3. Burden of Proof and Review Standard
The revised Model Act, unlike earlier versions, does not address either the burden of proof or the standard for review in judicial proceedings challenging action of the secretary of state. It is contemplated that these matters will be governed by general principles of judicial review of agency action in each adopting state.
DERIVATION: Official Comment to Section 1.26 of the Model Business Corporation Act.
SOUTH CAROLINA REPORTERS' COMMENTS
It is anticipated that this section will be used very little. For governmental convenience and to reduce costs, the Court of Common Pleas for Richland County has been designated the appropriate court to hear these actions. In regard to the burden or proof and standard of review, please see the South Carolina Reporters' Comments to Section 33-1-260 of the South Carolina Business Corporation Act.
Section 33-31-127. Evidentiary effect of copy of filed document.
A certificate attached to a copy of a document filed by the Secretary of State, bearing his signature, which may be in facsimile, and the seal of this State, is conclusive evidence that the original document is on file with the Secretary of State and must be taken and received in all courts, public offices, official bodies, and in all proceedings as prima facie evidence of the facts therein stated.
OFFICIAL COMMENT
The secretary of state may be requested to certify that a specific document has been filed with him upon payment of the fees specified in section 1.22 (c).

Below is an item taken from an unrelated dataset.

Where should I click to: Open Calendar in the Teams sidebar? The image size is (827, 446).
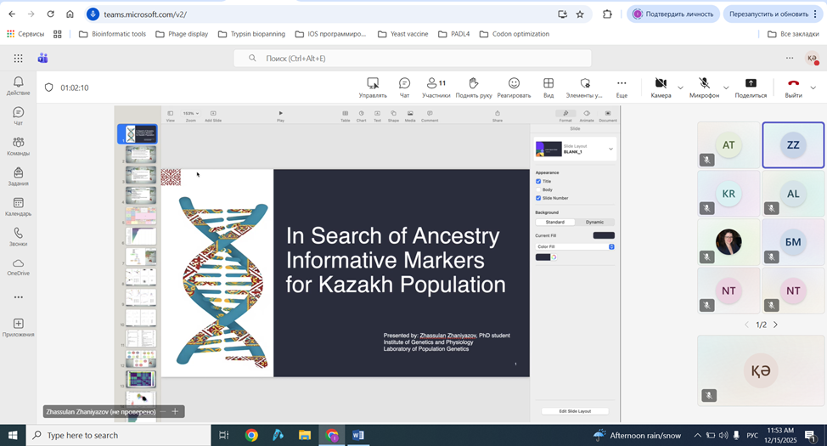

Section 1.27 provides that the certificate is conclusive evidence only that the original document is on file. The limited effect of the certificate is consistent with the ministerial filing obligation imposed on the secretary of state under the Model Act.
DERIVATION: Official Comment to Section 1.27 of the Model Business Corporation Act.
SOUTH CAROLINA REPORTERS' COMMENTS
This section is identical to the formerly applicable statute, Section 33-31-260 of the South Carolina Business Corporation Act.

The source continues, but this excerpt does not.